## Requirement
Gather every line of the listing below that contains the word "button", copying each one in full.

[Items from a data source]
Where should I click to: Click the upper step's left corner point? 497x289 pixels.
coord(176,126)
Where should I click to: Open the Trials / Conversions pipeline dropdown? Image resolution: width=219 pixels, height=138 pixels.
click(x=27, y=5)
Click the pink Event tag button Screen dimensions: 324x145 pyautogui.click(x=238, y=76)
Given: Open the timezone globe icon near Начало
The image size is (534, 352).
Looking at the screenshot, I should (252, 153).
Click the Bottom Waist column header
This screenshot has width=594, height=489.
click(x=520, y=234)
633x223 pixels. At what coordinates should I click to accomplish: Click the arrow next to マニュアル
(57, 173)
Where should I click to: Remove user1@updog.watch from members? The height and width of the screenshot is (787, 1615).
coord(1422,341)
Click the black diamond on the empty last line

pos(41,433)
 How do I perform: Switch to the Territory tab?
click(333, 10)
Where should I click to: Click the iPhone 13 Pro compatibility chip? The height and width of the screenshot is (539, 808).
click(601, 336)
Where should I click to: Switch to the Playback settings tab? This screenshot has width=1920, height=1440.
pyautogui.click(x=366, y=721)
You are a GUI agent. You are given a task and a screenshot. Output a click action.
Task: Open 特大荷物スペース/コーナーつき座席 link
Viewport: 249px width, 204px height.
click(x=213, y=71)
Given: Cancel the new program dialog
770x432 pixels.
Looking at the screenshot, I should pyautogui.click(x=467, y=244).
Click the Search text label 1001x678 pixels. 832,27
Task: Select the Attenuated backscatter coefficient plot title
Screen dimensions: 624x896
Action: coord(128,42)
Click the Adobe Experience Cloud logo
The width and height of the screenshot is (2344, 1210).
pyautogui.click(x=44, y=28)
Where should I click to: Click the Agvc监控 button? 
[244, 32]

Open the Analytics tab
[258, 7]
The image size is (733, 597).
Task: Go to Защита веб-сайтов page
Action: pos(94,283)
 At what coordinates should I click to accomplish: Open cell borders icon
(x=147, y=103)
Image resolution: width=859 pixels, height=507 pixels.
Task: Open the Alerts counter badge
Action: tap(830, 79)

## Response to this task
Click the pink Event tag button Screen dimensions: 324x145 pyautogui.click(x=238, y=76)
Where should I click to: Click the Agvc监控 button? 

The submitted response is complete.